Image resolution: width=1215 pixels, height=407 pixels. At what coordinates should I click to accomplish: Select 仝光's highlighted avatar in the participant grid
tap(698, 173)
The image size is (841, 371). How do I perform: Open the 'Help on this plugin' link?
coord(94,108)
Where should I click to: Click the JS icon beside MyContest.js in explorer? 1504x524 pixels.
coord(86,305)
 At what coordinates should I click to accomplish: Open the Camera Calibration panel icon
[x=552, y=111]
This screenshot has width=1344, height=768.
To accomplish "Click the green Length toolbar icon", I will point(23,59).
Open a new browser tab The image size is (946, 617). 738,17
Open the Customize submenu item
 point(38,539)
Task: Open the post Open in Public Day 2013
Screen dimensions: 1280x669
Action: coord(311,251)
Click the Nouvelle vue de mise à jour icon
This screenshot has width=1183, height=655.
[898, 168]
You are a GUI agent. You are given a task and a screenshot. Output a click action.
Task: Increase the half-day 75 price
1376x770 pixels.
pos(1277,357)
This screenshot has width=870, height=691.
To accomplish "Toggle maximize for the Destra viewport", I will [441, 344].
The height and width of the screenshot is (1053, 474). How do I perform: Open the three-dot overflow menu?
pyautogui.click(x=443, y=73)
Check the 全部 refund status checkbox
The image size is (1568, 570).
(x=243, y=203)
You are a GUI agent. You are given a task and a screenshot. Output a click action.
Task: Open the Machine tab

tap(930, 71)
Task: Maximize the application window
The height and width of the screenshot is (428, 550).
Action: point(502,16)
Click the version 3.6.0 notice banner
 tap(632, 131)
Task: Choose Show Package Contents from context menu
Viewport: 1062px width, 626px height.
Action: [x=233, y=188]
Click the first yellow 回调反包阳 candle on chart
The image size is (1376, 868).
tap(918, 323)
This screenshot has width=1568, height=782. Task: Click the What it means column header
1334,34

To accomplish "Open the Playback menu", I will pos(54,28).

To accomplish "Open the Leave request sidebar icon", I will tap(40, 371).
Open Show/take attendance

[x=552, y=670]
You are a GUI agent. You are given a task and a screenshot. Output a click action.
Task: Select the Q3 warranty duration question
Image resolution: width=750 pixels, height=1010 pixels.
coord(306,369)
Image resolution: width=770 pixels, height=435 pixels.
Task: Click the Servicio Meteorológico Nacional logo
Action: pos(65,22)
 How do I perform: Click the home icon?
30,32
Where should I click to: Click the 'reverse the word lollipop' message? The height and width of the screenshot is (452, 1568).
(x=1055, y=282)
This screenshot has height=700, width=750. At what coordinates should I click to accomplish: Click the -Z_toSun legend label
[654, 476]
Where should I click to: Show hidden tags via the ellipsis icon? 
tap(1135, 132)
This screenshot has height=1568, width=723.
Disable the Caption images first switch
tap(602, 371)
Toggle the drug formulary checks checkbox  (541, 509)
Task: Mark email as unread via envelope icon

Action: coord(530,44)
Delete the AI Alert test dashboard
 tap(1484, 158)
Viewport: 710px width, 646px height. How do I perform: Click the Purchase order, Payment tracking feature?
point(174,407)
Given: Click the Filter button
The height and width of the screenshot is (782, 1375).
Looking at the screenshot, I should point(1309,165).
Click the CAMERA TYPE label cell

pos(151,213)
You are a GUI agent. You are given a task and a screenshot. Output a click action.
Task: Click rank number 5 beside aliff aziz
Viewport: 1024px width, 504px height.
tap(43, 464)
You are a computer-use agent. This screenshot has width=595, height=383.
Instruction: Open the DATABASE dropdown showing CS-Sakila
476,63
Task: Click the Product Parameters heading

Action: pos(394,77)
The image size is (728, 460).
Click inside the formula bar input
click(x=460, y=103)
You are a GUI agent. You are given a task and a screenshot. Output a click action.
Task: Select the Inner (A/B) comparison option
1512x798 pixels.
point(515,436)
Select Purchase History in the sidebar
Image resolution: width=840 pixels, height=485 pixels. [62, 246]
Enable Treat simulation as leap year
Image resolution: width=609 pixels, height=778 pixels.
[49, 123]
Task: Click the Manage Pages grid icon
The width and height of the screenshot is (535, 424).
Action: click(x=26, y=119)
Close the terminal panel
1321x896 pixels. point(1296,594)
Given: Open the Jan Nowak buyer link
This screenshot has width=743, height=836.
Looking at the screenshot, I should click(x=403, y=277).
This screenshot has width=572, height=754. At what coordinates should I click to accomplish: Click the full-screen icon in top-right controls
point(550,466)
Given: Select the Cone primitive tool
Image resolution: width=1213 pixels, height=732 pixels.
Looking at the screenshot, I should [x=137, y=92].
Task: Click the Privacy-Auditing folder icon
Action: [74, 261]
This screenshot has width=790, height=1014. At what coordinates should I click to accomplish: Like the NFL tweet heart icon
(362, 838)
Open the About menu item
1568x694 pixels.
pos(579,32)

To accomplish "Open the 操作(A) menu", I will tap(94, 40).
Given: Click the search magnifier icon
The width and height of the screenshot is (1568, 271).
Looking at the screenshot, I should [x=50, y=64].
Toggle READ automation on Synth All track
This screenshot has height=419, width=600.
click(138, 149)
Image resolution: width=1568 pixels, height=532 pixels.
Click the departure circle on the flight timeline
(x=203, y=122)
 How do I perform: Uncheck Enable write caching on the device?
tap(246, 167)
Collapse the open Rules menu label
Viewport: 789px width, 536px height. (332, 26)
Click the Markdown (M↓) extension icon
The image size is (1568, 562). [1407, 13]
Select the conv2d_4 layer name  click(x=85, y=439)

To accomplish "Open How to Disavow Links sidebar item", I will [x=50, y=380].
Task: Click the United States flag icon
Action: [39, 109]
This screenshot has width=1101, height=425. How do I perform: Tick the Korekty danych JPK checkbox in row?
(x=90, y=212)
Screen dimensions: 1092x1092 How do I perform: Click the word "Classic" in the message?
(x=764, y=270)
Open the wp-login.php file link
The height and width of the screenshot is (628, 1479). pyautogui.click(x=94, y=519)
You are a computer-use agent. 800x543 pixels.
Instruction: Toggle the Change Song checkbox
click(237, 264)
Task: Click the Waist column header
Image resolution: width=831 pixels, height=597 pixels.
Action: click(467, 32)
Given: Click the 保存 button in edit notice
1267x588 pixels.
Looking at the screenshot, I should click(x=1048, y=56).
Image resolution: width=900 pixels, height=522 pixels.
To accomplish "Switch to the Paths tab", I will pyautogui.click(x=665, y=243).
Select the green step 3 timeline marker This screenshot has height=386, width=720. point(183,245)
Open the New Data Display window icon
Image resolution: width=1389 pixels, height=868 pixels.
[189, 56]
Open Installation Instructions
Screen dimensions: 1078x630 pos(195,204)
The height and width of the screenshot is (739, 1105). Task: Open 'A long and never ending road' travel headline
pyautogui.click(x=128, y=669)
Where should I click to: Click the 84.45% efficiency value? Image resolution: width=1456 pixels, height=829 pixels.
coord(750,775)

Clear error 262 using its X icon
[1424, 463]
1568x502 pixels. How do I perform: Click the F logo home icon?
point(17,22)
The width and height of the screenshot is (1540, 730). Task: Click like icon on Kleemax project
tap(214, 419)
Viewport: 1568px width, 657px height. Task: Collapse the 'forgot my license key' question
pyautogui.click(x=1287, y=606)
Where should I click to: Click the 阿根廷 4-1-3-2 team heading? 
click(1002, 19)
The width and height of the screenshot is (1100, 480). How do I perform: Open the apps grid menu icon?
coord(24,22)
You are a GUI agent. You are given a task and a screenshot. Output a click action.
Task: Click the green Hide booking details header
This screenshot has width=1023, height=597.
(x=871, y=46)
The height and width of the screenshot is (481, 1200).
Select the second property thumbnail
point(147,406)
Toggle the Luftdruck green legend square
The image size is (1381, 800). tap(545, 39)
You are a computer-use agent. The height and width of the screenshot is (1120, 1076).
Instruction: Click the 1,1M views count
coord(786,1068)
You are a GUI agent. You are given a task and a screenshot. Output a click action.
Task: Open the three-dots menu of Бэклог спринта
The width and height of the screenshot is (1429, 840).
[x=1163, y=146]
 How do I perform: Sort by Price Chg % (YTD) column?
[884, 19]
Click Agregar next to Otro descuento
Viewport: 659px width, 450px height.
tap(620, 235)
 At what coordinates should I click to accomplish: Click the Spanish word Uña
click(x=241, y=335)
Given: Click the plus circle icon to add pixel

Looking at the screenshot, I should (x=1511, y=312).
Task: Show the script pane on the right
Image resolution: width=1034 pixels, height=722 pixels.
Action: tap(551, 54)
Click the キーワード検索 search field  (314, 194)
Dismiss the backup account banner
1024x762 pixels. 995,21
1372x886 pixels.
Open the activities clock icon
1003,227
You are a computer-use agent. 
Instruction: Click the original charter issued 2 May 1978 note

+ + + + + + +

**TASK TO CARRY OUT:**
Lines containing the word "button" must all be returned from the material above.

**REPLY:**
Given: Click the Filter button
Given: Click the 保存 button in edit notice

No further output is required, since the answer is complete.